A number of communication applications are moving to digitally motivated architectures for their radio frequency module. This includes GSM-EDGE, WLAN, Bluetooth, GSM-GPRS, WiMAX. The All Digital PLL(ADPLL) forms the core of this architecture. The objective of the ADPLL is to generate a clean carrier frequency ƒc, based on a input reference frequency ƒref. As part of the phase error measurement of the PLL, a Time to Digital converter(TDC) is used to measure the delay between ƒref clock edge and carrier clocking edge. An inverter chain is used to measure this delay as a integer number of basic inverter delay. This measurement error is termed TDC quantization error and effects the phase noise present in the final carrier. Due to the coarse delay of the basic inverter available, TDC introduces large quantization noise at the output of the PLL. This is too high for systems operating at high carrier frequencies or systems which have a tight phase noise requirement. This paper presents techniques to improve TDC quantization noise.

Spur Mitigation in High-Sensitivity GNSS Receivers

The presence of spurious tones in a Global Navigation Satellite Signal (GNSS) receivers RF and analog front-end signal spectrum leads it to compute receivers position erroneously. Addressing spurs is crucial in modern multiconstellation GNSS receivers as their wide bandwidth and coexistence on a shared chip or board with other radios and processors make them highly susceptible to corruption by dynamically varying spurs. Proposed here is a solution to mitigate a large number of spurs in GNSS receivers using a combination of limited number of frequency-tracked digital hardware filters, fast Fourier transform-based spur detectors, and a firmware algorithm predicting and weeding out potentially corrupt satellite measurements. Laboratory validation results from an experimental GNSS receiver in a CMOS system-on-chip are shown to demonstrate its effectiveness.

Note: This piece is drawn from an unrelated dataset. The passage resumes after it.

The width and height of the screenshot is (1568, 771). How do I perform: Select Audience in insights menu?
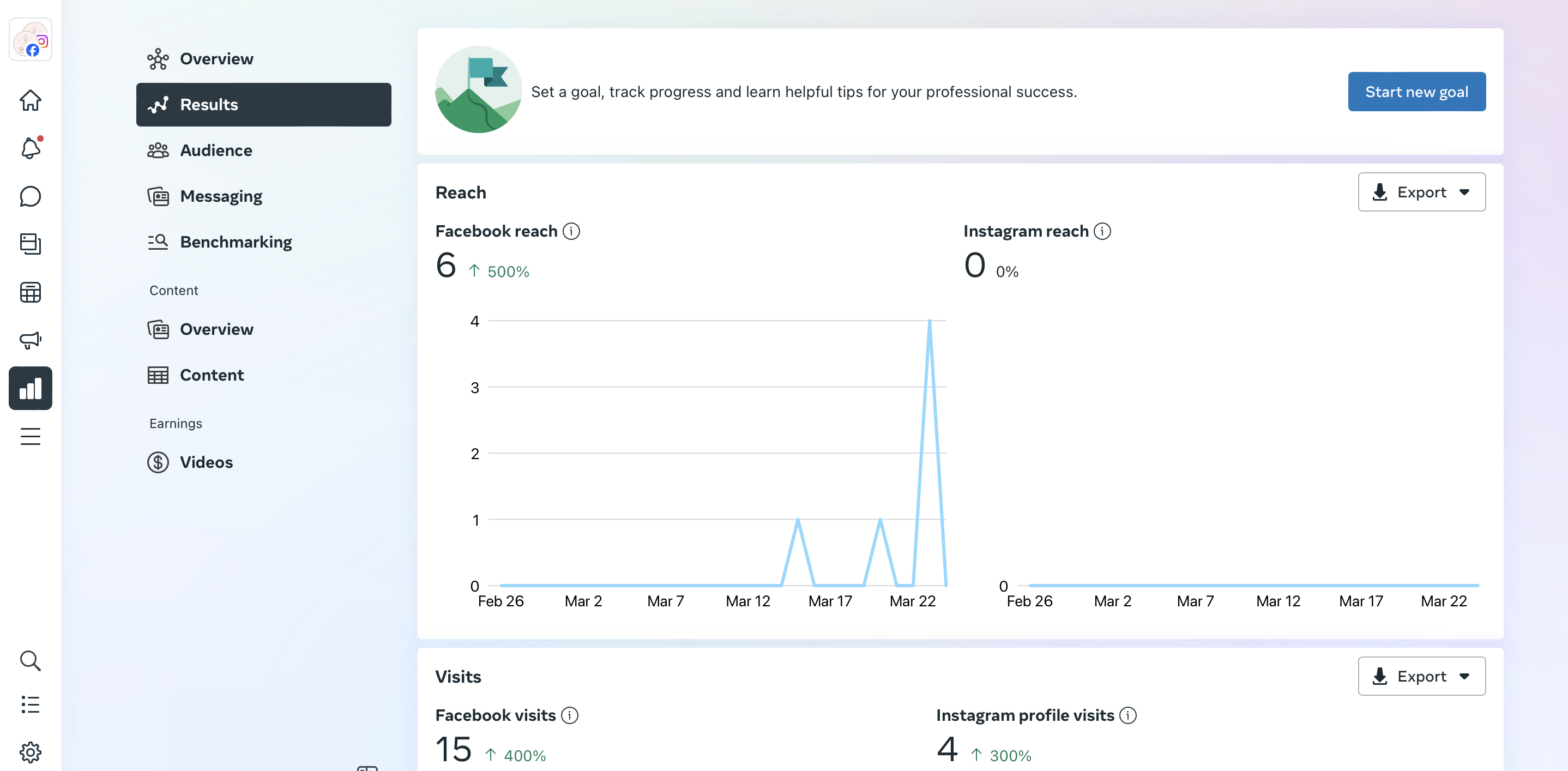click(x=215, y=150)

Robust channel estimation for 802.11n (MIMO-OFDM) systems

In a receiver for multiple input multiple output (MIMO) 802.11n system, the residual carrier frequency offset (CFO), after synchronization with training symbols in the preamble of a packet, affects the accuracy of channel estimation. The residual CFO causes inter-carrier interference as well as inter-spatial stream interference. A decision directed algorithm to estimate and correct the residual CFO before channel estimation is presented. A 802.11n packet transmitted with high-throughput mixed mode (HT-MM) packet format has both legacy and high-throughput (HT) training fields. Typically, the channel is estimated only with HT training fields. In this paper, a channel estimation technique which uses both the legacy and high-throughput training field is proposed. Simulation results demonstrating the improvement in channel estimation and packet error rate (PER) performance are also presented.